Stay Fit During Your 40s
If you are already in great shape, this is an excellent time to increase your activity and take your fitness up a notch. The more exercise the better — this will protect your muscle mass, as well as your telomeres, which are stretches of DNA that promote longevity and cellular health. Alternate between moderate and vigorous cardiovascular exercise, and continue weight training. Bike, take long, brisk walks, hike, or take a fun new fitness class. The key is to keep moving, and stay active.
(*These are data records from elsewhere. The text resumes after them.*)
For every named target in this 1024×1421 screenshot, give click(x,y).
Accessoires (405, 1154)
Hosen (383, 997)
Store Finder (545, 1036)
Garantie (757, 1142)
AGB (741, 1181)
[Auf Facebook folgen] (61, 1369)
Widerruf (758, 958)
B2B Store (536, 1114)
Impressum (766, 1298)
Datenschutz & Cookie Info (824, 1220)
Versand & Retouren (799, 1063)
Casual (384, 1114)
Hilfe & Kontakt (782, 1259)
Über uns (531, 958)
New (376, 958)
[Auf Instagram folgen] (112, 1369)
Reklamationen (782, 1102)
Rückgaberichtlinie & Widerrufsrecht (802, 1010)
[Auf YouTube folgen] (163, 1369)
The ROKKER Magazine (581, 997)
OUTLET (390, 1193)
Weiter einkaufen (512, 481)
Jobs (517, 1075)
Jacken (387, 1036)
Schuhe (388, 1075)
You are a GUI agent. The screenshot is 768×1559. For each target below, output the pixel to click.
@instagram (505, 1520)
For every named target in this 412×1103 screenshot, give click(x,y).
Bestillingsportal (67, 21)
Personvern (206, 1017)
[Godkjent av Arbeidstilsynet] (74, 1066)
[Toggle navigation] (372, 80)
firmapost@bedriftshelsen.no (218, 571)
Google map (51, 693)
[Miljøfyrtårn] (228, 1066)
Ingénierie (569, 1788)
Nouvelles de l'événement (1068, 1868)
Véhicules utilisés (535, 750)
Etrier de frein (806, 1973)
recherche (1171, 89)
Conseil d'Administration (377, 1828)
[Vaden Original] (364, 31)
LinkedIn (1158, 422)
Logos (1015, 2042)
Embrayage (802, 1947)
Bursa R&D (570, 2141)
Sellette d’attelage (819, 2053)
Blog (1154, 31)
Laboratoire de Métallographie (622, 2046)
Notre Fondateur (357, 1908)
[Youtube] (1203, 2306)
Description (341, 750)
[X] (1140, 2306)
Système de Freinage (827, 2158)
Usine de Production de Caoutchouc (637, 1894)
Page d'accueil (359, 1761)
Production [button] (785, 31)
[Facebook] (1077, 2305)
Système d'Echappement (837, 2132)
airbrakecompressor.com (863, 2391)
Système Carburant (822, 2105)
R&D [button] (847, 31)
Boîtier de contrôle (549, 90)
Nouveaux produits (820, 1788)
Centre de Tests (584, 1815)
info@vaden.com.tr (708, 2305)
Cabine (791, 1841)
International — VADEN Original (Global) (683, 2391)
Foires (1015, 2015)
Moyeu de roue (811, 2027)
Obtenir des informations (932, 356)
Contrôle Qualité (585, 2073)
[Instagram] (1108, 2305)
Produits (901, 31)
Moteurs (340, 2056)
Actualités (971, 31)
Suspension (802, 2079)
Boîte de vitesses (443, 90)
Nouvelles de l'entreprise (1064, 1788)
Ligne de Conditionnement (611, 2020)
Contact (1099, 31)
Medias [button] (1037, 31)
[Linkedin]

If you are new to the fitness game, jump in - your body will respond beautifully, and you will feel and look better than ever.
Stay Fit During Your 50s
Lowered estrogen and fluctuating hormone levels due to menopause can lead to mood dysregulation and potential bone loss. Exercise is excellent for stabilizing moods, and weight-bearing exercises are vital to maintaining muscle and bone mass. Aim for 30 minutes of daily weight-bearing exercise, such as yoga, dancing, tennis, jogging, or weight training. This is also the decade to focus on protecting leg and lower body strength. Research shows a connection between leg strength and brain health as we age. The mechanism isn’t fully understood, but one theory posits that brain-stimulating neurochemicals are released when muscles are worked, and leg muscles are some of the largest in the body. Regardless, physical exercise that improves brain health is doubly important to pursue.
Stay Fit During Your 60s and Beyond
The healthier and more fit you’ve been up to this point, the better. Make adjustments as your body requires — don’t ignore illness, pains, or signs of distress. But there is no need to slow down if you still feel good. Keep moving and stay active. The better shape you're in, the greater your vitality as you age. While weight gain is common after menopause, it's still possible to drop extra pounds and trim your belly at this life stage. It's also important to sustain excellent cardiovascular health, and to reduce your risk of type 2 diabetes and various cancers. Light aerobic activity, regular brisk walks, and gardening are all great options to stay fit. Strength training continues to be important in these years, so try to do a full body workout with medium weights for about 40 minutes twice a week in addition to cardio activities.